Holz auf Jesu Schulter GL 291
Gehen als Element der Liturgie der österlichen Dreitages-Feier
Pessach – „Vorüberschreiten“ – so heißt die zentrale jüdische Gedächtnisfeier an den Auszug aus Ägypten. Im christlichen Osterfest, dem die Karwoche vorausgeht, hat sich der Aspekt des (Durch-)Schreitens in den liturgischen Prozessionen erhalten: als Nachvollzug des Weges Jesu in den Tod und zur Auferstehung. Große Prozessionen sind vorgesehen am Palmsonntag, am Gründonnerstag zur Ölbergandacht, am Karfreitag zur Kreuzverehrung und – in der Osternacht – oft die Auferstehungsprozession.
Prozessionslied für Kreuzweg und Kreuzverehrung
Ein Prozessionslied für die Karwoche ist das neu ins Gotteslob aufgenommene Lied „Holz auf Jesu Schulter“ (GL 291). Vom Typus her handelt es sich um eine moderne Leise. Dies waren ursprünglich mittelalterliche Kirchenlieder, die auf kyrie eleison enden und zu Prozessionen, gelegentlich zum Einzug gesungen werden (wobei dann der Kyrie-Gesang entfällt). Unser vorliegendes Lied mag sich gut für eine Kreuzweg- oder Kreuzverehrungs-Prozession am Karfreitag eignen.
„Sieh wohin wir gehn“,
heißt es im Refrain des Liedes, der uns pilgernde Menschen in den Blick nimmt, die wir selbst unausweichlich auf den Tod zugehen. Das singende Gottesvolk bittet den mit dem Kreuz voranziehenden Kyrios um sein Erbarmen, auf dass es von Jesus mitgezogen werde: „Ruf uns aus den Toten, lass uns auferstehn.“
Zur Gestalt des Liedes
Das Lied besteht aus sechs Strophen. Die erste und letzte Strophe bilden eine Klammer um zwei Doppelstrophen (2&3, 4&5). Die beiden Klammerstrophen 1 und 6 lehnen sich thematisch an den gregorianischen Kreuzeshymnus „Crux fidelis“ an: das Kreuz Christi, besungen als „Baum des Lebens, dem keiner gleich, (...) keiner so an Früchten reich.“
Besonders angesprochen haben mich zwei Textzeilen aus den Strophen 4 und 5. Zum einen der Vers: „Streng ist Gottes Güte, gnädig sein Gericht.“ Gott bleibt sich selber treu, auch wenn wir untreu werden. Sein Gericht ist nicht Verurteilung, sondern Aufrichtung des gefallenen Menschen. Die paradoxe Rede von „Gottes strenger Güte“ zeichnet ein Gottesbild, das wir uns aneignen und verkünden sollten.

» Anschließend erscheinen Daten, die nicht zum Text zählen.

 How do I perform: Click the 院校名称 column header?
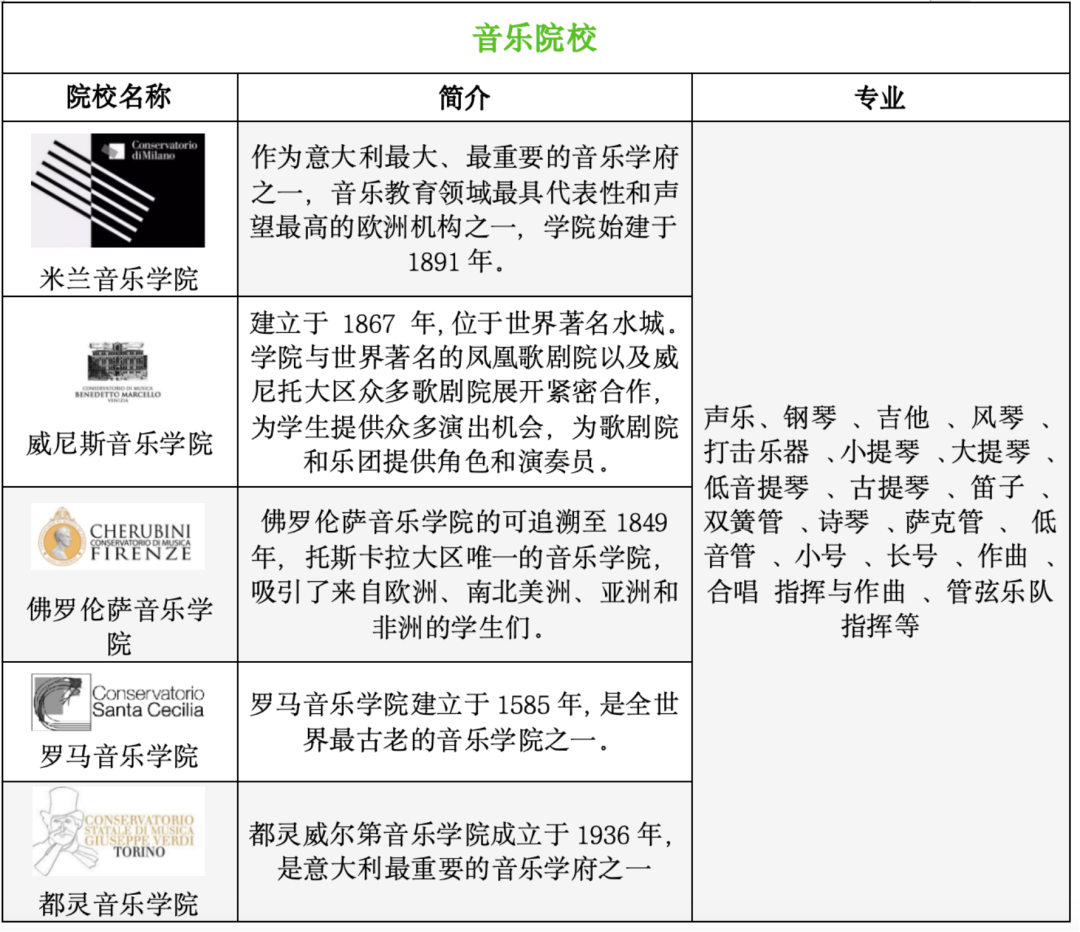119,97
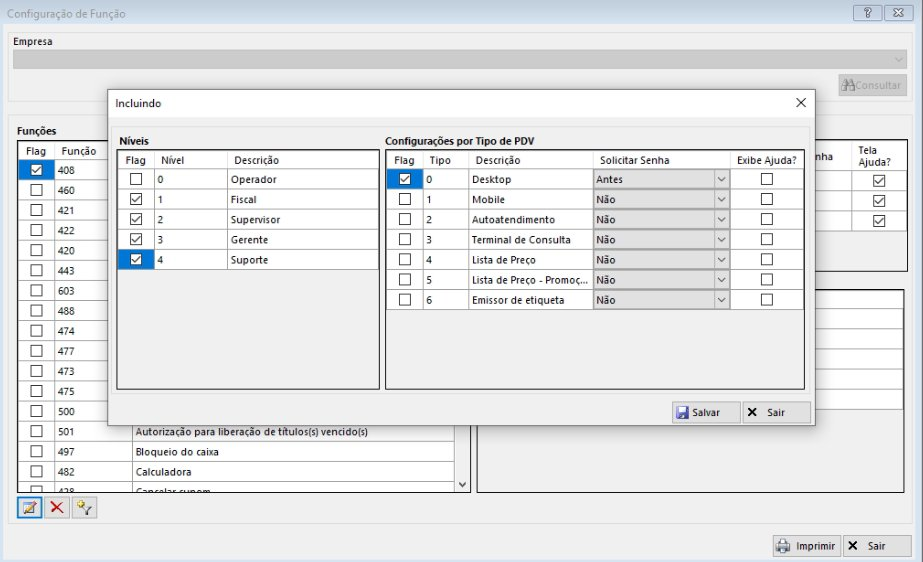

Die 5. Strophe rührt an einen Kernbereich des Glaubens, nämlich an den Zweifel: „Denn die Erde jagt uns auf den Abgrund zu. Doch der Himmel fragt uns: Warum zweifelst du?“ Der Glaubenszweifel, eine der größten Herausforderungen des „mündigen Christen“ in unserer aufgeklärten Zeit, stellt uns oft vor die Frage: Sind wir wirklich erlöst durch das Kreuz Jesu Christi? Vielleicht löst sich unser Zweifel nicht dadurch, dass wir an Gott glauben. Vielleicht füllt Gott vielmehr selber die Leerstelle unseres Zweifels, indem er an uns glaubt. Auch das ist eine Paradoxie, die in einem Gedicht von Andreas Knapp so klingt:
„vielleicht“
ist unsere sehnsucht nach gott
die flamme seiner gegenwart
und unser zweifel der raum
in dem gott an uns glaubt (*)
Dr. Wolfgang Kimmel
(*) aus: Andreas Knapp, Höher als der Himmel, Würzburg 2010, 19.